I was asked to set up an obstacle course at the 2019 NAPgA Rendezvous in Wyoming. I didn't want to pack and haul a bunch of stuff so I only brought the teeter-totter. I hoped that I could find enough interesting natural features near our campsite to set up an engaging course without needing anything pre-made. Boy was I pleasantly surprised! The hill directly behind our camping area was wooded and strewn with many interesting rocks which made for some very fun obstacles. I plotted a course, rearranged a few fallen logs for a couple of the obstacles, and marked it out with numbered paper plates. Here is Sputnik following me through the course:


----------



## Dandy Hill Farm (Aug 5, 2021)

So cool!!! Sputnik did a fantastic job!! He is so well behaved and absolutely striking!! 🤩 You have done an amazing job training and working with him!! Keep up the great work!


----------



## MellonFriend (Aug 8, 2017)

So awesome! I am always impressed with how amazing your two boys look. How tall would you say he is at the shoulder?


----------



## Goatastic43 (Jun 11, 2021)

Wow, those pack goats are big! Great job on the training course! He is so well trained! What state are you were if you don’t mind me asking?


----------



## ksalvagno (Oct 6, 2009)

So cool! What a great job!


----------



## Damfino (Dec 29, 2013)

Thanks for the nice comments, everybody! 

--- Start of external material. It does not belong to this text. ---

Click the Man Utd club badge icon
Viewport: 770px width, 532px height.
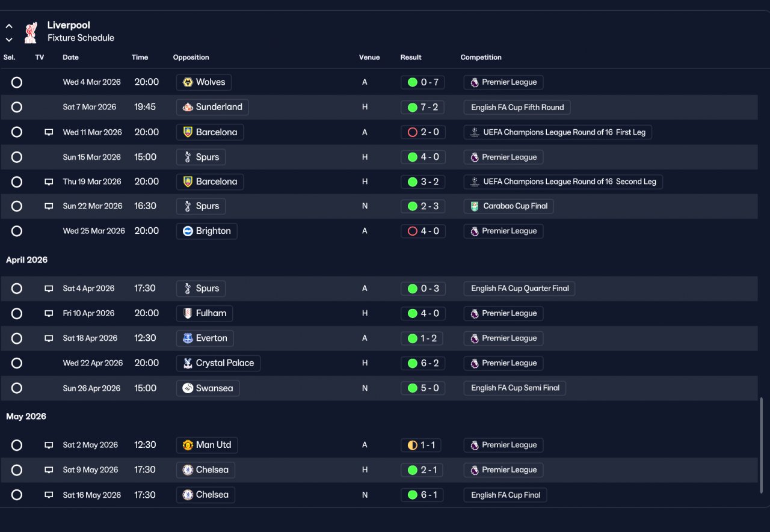pyautogui.click(x=188, y=445)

Sputnik is 38" at the withers and weighs ~230#. He's a big boy. 

We are from Colorado but this obstacle course was set up at a NAPgA Rendezvous in the Bighorn mountains near Buffalo, Wyoming.


----------



## Jubillee (Dec 22, 2017)

This is so awesome! Thank you for sharing that. I always knew he was big but man seeing it in the video, he is def a big boy! But beautiful!!


----------



## toth boer goats (Jul 20, 2008)

That is really neat.


----------



## Tanya (Mar 31, 2020)

I love tge way he listens to his leader. Nicely done. He looks like a small pony


----------